Cross multiply and one gets y = r cos(θ). r = 100 and θ = 45° Thus y = 100*cos(45°)

For both of the above results, we will have to round off the decimal portion of the number. SVG does not use fractional pixel values. Both calculations have the same answer: 71 pixels.

The center of the circle is (0,0). This is our "starting" place. Moving to the right 71 pixels adds 71 to x-value in the (x, y) coordinate. This puts us at the right-angle corner of the triangle.

Moving up 71 pixels is moving in the negative y direction. This means we have to subtract 71 from the y value at the right-angle corner.

Thus the coordinate for the upper right hand corner is (71,-71). This will be the first coordinate in the path command that will draw our square

<path fill="none" stroke="black" d="M 71,-71 L , , , , " />

The "M" in the path attribute means "Move to..." This tells the computer where to start our SVG diagram. The "L" means "Line" as in "draw a Line to". The next step is to tell the computer where the line should go.

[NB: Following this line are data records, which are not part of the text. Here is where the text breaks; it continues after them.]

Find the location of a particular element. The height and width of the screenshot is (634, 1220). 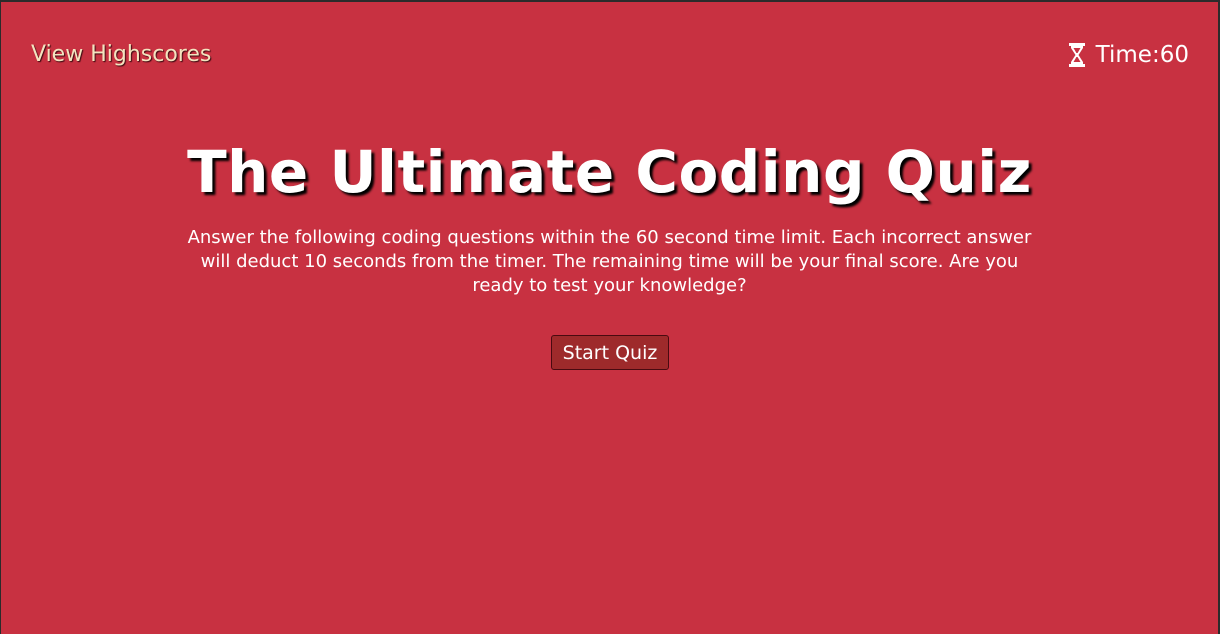

timer: Time: 60 is located at coordinates (1128, 55).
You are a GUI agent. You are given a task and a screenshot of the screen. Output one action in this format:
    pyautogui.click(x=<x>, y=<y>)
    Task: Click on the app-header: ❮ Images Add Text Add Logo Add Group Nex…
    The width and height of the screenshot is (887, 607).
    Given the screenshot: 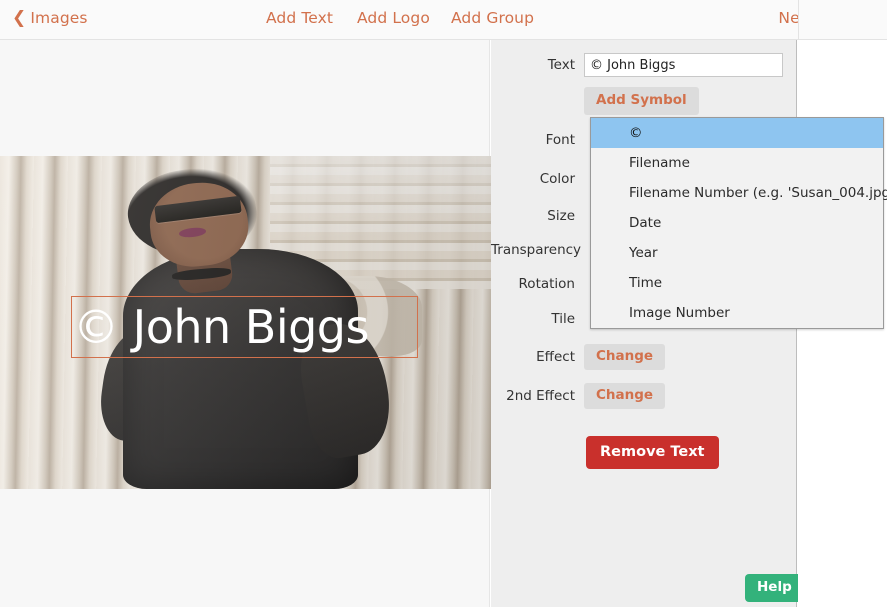 What is the action you would take?
    pyautogui.click(x=444, y=20)
    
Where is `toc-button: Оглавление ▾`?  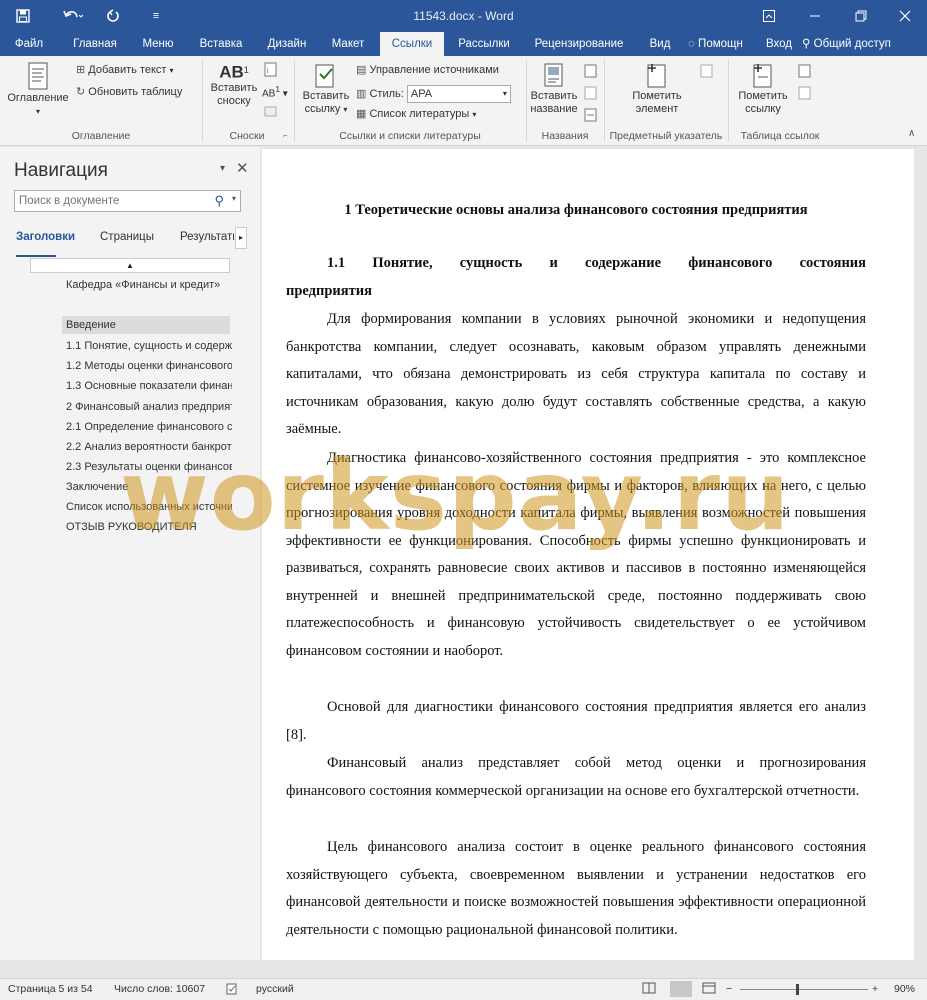 toc-button: Оглавление ▾ is located at coordinates (38, 90).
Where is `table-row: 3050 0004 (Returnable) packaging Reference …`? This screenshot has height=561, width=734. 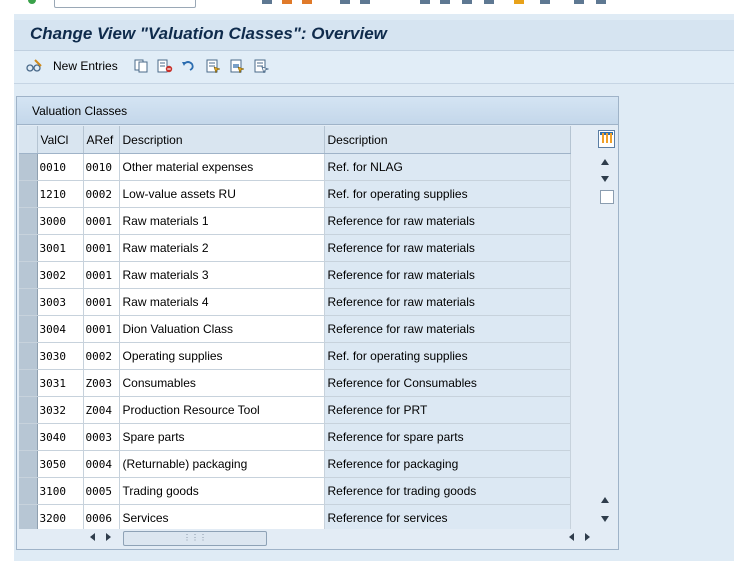 table-row: 3050 0004 (Returnable) packaging Reference … is located at coordinates (295, 464).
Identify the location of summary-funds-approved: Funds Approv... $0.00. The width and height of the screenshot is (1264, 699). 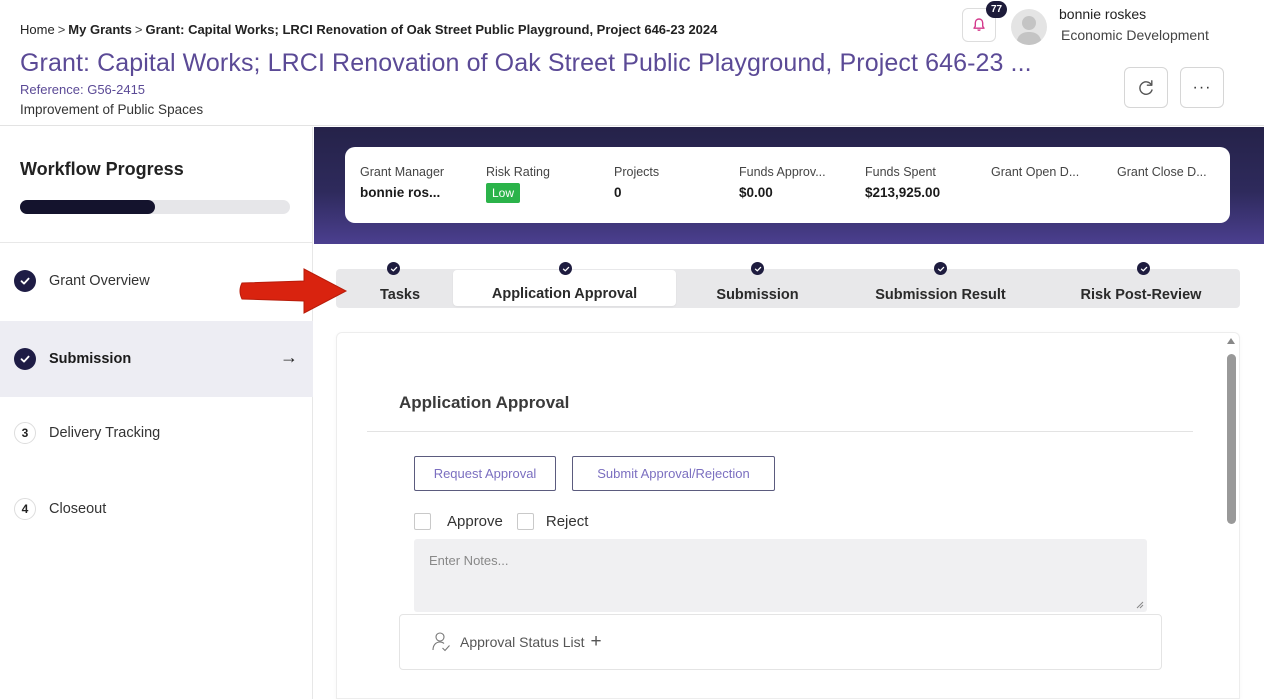
(782, 182).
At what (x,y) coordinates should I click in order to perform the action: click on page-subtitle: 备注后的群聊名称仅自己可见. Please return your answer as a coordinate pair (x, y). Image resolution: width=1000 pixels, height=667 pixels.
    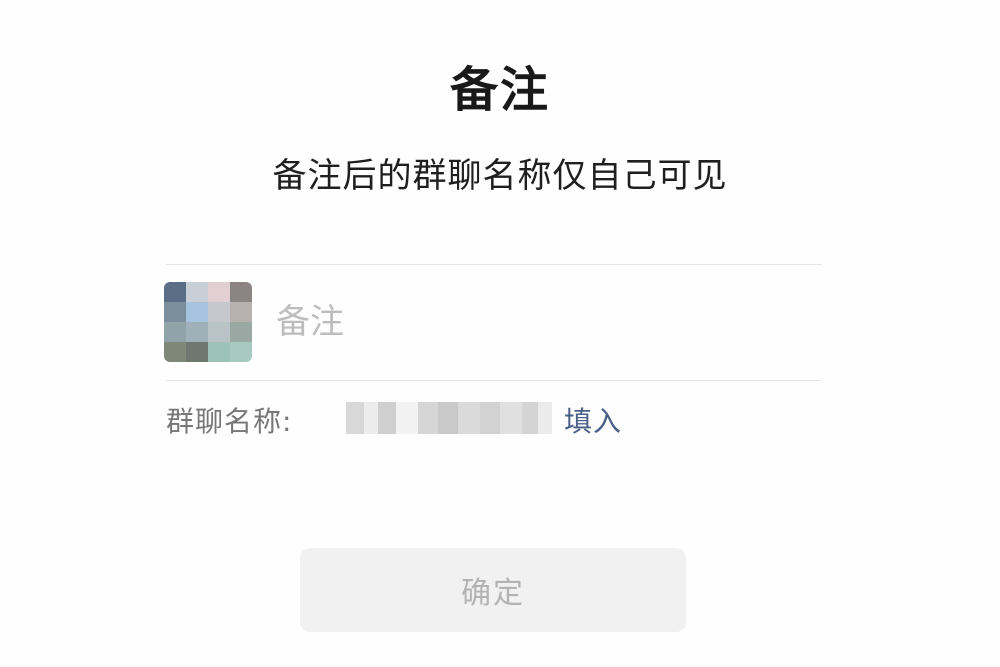
    Looking at the image, I should click on (500, 176).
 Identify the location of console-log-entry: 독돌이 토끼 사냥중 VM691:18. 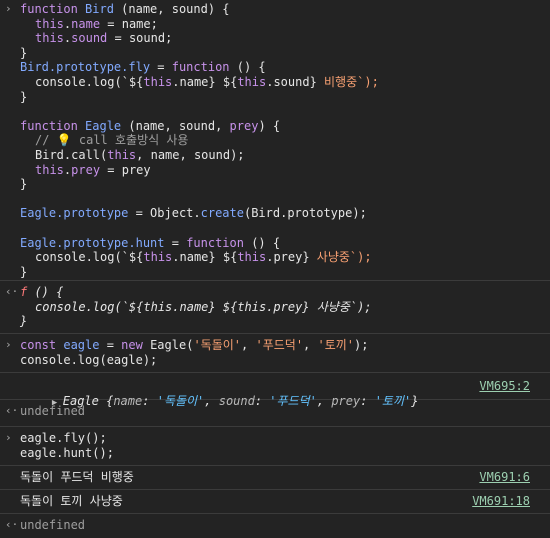
(275, 502).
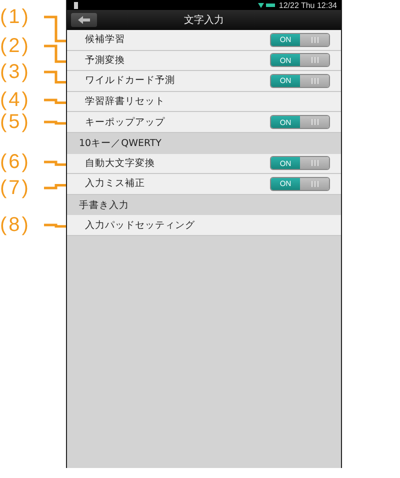 The image size is (400, 478). I want to click on wifi-battery-icon, so click(266, 5).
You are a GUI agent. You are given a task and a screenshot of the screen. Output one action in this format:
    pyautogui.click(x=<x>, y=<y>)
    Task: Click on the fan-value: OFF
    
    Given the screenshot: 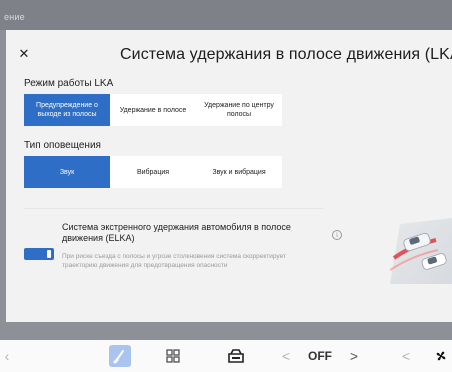 What is the action you would take?
    pyautogui.click(x=320, y=356)
    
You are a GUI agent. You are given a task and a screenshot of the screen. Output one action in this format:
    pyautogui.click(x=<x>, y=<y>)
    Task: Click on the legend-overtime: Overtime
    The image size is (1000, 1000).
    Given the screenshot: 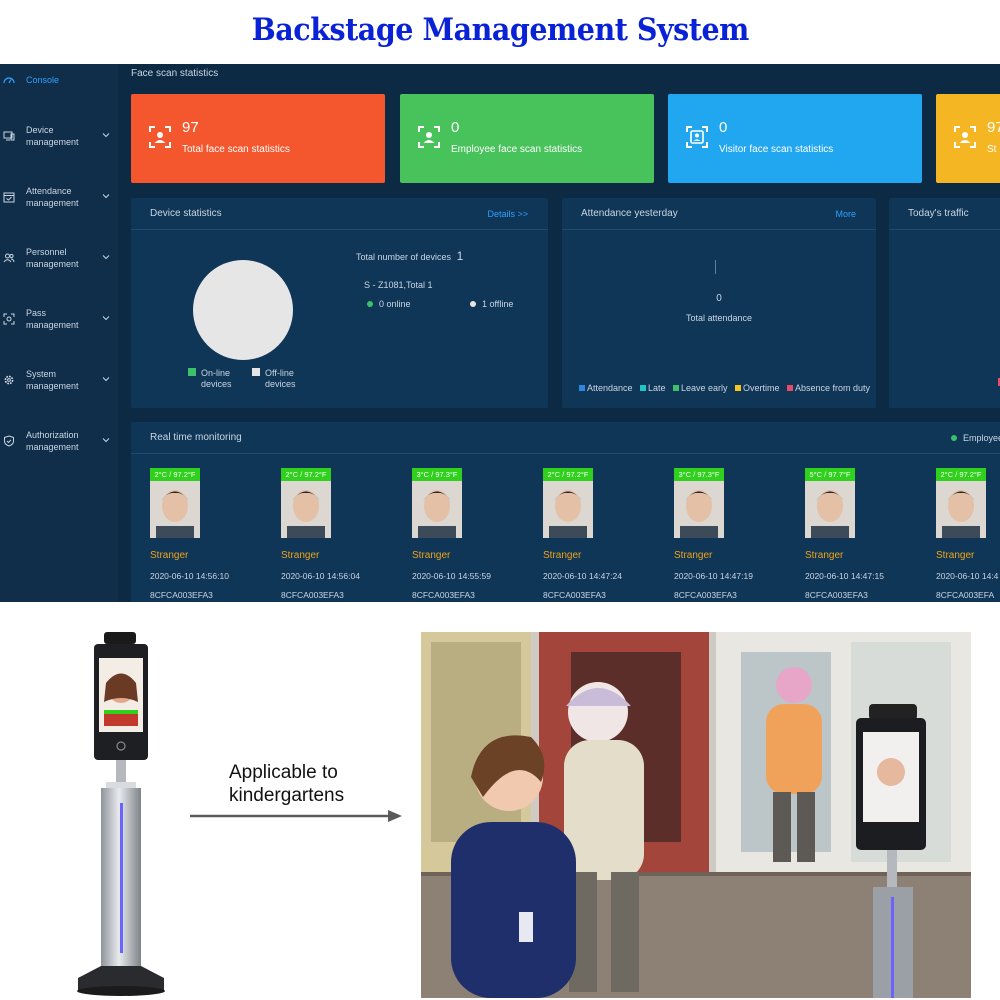 What is the action you would take?
    pyautogui.click(x=756, y=388)
    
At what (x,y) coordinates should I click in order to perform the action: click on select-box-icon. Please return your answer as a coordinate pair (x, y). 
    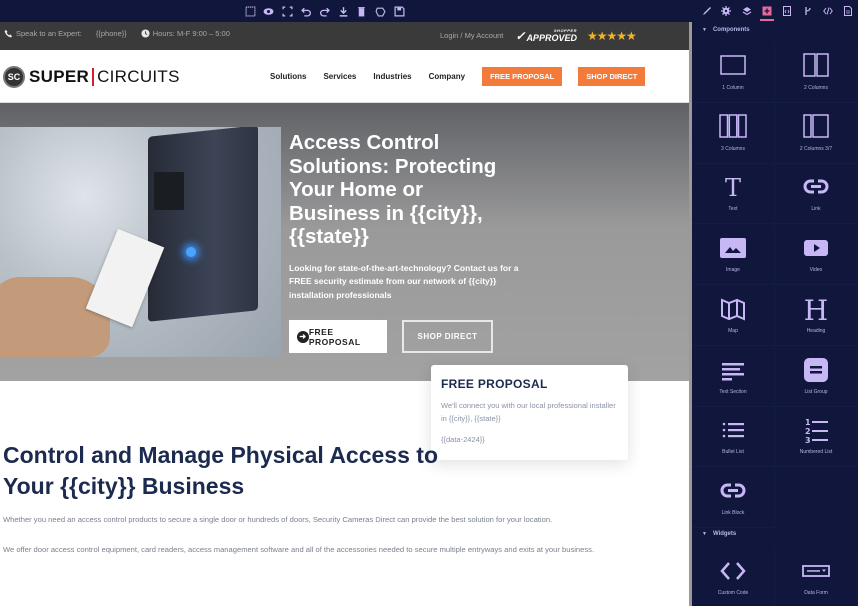
    Looking at the image, I should click on (250, 11).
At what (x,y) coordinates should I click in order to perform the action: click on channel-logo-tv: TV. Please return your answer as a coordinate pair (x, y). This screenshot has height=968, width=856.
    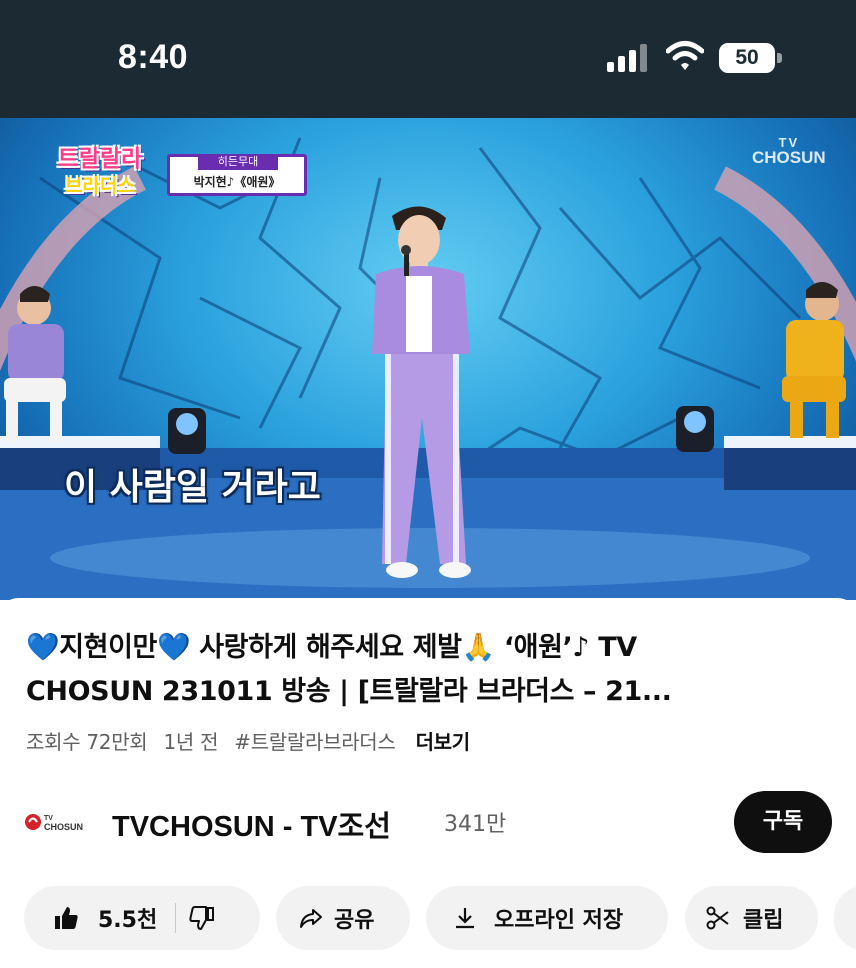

Let us start by going down to the lower right corner of the square. Using the same basic argument as above, the lower right corner of the square must be 100*sin(45°) below the center - that is, 71 pixels down from 0. Or 142 pixels down from the upper right corner. Each side of the square is two times 71 pixels long.

<path fill="none" stroke="black" d="M 71,-71 L 71,71 , , , " />

Using the above approach, we can work our way around the square, corner to corner, returning eventually to the upper right corner at (71,-71).

<path fill="none" stroke="black" d="M 71,-71 L 71,71 -71,71 -71,-71 71,-71" />

Square centered on (0,0):

<!DOCTYPE html>
<html>
<title>SVG test bed</title>
<body>
<svg width="220" height="220">
<g transform="translate(100,100)">
<circle fill="lavender" stroke="indigo" cx="0" cy="0" r="100" />
<path fill="thistle" stroke="black" d="M 71,-71 L 71,71 -71,71 -71,-71 71,-71" />
</g>
</svg>
</body>
</html>

The colors used in the above HTML/SVG code come from the X11 color palette.

Equilateral triangle

Next we will tackle an equilaterial triangle. The key to solving this will be using the 30-60-90 triangle in the diagram.

Homework: Using adjacent = r cos θ and opposite = r sin θ, try to work out the coordinates of the circle at the vertices of the equilateral triangle. Note that r = 100, the center of the triangle is located at (0, 0), and the angle θ is 60°. The grid we are using is on the right.